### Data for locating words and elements
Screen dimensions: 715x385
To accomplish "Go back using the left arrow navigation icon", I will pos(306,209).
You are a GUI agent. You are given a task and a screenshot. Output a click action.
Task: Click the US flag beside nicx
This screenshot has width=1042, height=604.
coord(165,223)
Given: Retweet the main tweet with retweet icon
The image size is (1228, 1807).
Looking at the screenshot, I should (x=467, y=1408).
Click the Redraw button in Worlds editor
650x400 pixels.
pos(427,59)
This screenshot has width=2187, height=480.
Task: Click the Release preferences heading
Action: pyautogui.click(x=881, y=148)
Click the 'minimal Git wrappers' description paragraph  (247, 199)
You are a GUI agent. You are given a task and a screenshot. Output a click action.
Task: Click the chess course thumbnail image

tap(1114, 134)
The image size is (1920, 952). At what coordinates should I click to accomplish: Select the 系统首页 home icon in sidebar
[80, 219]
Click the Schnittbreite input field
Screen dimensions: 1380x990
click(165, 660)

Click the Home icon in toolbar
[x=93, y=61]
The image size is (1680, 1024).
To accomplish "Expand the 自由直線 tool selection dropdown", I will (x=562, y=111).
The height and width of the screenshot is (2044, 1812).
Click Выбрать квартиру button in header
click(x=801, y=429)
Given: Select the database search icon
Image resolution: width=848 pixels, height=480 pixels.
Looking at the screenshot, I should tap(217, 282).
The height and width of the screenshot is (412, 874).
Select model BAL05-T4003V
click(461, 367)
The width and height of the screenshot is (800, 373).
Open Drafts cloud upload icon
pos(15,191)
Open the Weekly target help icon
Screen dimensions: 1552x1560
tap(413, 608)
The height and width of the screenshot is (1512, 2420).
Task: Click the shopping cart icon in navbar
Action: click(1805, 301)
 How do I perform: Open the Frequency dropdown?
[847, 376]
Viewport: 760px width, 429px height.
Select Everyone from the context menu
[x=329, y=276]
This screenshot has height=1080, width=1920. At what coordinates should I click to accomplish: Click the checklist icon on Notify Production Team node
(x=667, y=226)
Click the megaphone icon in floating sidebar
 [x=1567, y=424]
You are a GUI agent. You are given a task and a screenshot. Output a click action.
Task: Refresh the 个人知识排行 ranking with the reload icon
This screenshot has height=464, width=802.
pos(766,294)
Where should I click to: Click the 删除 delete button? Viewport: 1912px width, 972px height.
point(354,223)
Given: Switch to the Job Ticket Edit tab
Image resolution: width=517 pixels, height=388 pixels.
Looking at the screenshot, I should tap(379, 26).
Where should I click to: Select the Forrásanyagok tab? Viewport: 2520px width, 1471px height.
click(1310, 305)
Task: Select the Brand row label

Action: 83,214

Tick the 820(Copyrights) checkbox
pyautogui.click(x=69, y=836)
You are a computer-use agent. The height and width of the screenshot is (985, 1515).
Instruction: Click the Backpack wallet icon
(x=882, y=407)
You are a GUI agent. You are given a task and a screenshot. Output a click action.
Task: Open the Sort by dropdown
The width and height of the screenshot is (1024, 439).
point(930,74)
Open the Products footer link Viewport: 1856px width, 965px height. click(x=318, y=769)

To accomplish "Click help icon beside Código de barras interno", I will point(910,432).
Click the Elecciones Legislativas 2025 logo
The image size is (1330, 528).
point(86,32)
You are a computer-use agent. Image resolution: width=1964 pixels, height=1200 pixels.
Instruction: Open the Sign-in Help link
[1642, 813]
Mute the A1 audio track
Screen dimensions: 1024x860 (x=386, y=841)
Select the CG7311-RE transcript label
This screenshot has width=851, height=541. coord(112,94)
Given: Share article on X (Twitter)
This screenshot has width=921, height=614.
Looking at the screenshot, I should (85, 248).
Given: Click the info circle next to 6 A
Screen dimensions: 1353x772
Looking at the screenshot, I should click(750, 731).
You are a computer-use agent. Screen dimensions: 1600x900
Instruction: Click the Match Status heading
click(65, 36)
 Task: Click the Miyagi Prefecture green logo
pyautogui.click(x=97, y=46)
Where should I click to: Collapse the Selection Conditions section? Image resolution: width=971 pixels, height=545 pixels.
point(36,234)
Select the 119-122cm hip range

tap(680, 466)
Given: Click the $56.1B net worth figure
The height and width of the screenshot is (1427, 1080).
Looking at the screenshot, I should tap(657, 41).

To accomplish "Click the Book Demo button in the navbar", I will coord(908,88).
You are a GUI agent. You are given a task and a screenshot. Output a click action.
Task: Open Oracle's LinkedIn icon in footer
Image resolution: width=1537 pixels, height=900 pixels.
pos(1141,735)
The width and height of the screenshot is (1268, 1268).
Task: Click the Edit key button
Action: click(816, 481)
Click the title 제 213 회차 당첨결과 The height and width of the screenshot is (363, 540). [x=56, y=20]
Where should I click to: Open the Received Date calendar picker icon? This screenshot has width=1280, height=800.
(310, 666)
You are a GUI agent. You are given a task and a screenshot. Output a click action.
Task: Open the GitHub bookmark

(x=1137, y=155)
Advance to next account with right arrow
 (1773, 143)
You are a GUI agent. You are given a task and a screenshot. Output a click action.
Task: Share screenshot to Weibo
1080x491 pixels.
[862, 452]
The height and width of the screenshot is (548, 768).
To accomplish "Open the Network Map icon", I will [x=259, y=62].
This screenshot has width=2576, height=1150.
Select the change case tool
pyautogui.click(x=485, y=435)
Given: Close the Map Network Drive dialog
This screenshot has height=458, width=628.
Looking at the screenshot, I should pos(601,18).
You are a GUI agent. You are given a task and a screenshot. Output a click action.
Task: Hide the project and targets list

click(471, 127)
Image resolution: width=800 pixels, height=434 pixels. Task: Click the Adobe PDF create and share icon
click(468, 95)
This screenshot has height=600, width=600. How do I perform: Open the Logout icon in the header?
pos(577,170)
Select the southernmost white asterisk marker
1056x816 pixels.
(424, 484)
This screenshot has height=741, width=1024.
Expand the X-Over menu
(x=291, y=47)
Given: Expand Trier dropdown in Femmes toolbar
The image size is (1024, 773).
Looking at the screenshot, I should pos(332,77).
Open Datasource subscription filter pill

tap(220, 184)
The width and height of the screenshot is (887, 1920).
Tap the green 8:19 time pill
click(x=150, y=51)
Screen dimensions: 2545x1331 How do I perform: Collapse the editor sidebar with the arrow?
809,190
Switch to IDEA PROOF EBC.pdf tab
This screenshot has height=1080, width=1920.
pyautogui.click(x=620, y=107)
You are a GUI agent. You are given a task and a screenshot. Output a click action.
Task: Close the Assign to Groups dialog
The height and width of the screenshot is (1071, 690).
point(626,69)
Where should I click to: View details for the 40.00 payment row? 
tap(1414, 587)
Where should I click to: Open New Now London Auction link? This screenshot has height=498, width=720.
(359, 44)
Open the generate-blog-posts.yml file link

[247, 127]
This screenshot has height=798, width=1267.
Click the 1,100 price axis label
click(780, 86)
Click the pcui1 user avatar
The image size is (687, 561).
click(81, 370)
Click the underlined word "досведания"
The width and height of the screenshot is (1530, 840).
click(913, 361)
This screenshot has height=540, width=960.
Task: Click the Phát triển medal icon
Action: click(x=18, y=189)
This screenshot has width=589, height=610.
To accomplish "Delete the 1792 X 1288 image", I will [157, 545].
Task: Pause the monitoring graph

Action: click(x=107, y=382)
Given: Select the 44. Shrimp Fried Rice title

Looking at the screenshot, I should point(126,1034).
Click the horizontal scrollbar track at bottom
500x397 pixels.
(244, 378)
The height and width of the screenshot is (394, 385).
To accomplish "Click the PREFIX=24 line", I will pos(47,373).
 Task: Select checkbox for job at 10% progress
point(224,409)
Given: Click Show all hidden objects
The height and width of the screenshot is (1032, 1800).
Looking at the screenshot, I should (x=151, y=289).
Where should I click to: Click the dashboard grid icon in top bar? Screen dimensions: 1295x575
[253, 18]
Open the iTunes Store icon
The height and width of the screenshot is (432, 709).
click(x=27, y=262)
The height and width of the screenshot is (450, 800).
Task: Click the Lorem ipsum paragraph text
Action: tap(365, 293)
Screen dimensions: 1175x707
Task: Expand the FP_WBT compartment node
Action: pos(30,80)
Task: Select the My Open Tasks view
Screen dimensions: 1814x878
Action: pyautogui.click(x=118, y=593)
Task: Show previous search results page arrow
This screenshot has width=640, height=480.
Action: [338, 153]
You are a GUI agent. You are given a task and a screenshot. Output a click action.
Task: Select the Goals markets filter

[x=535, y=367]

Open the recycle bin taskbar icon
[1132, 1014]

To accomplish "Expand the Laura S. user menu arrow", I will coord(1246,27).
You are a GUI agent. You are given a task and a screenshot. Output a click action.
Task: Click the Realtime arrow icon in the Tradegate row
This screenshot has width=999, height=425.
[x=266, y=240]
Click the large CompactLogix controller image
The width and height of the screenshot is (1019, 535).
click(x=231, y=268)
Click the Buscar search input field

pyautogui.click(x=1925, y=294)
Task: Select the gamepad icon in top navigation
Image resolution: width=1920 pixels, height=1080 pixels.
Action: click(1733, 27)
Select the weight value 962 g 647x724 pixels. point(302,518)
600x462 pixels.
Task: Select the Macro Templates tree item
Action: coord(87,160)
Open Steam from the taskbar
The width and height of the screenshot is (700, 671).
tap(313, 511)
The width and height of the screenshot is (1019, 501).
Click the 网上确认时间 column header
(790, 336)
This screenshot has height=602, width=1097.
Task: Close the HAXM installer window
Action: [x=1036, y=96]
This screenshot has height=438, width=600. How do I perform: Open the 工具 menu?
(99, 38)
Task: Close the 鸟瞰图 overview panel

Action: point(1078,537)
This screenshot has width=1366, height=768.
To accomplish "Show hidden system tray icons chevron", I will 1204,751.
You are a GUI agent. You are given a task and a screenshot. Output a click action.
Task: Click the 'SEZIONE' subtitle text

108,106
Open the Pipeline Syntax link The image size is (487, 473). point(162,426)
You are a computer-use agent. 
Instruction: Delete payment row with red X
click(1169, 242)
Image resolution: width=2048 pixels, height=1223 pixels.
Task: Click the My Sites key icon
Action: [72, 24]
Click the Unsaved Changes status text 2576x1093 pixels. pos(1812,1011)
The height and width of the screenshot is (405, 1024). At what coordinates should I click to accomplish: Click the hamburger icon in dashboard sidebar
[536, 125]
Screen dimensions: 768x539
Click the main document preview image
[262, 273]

### Instructions to follow
Reproduce the material word for word, beginning with its first line and stopping after the line that contains "I will pos(306,209).".

### Exercise output
Screen dimensions: 715x385
To accomplish "Go back using the left arrow navigation icon", I will pos(306,209).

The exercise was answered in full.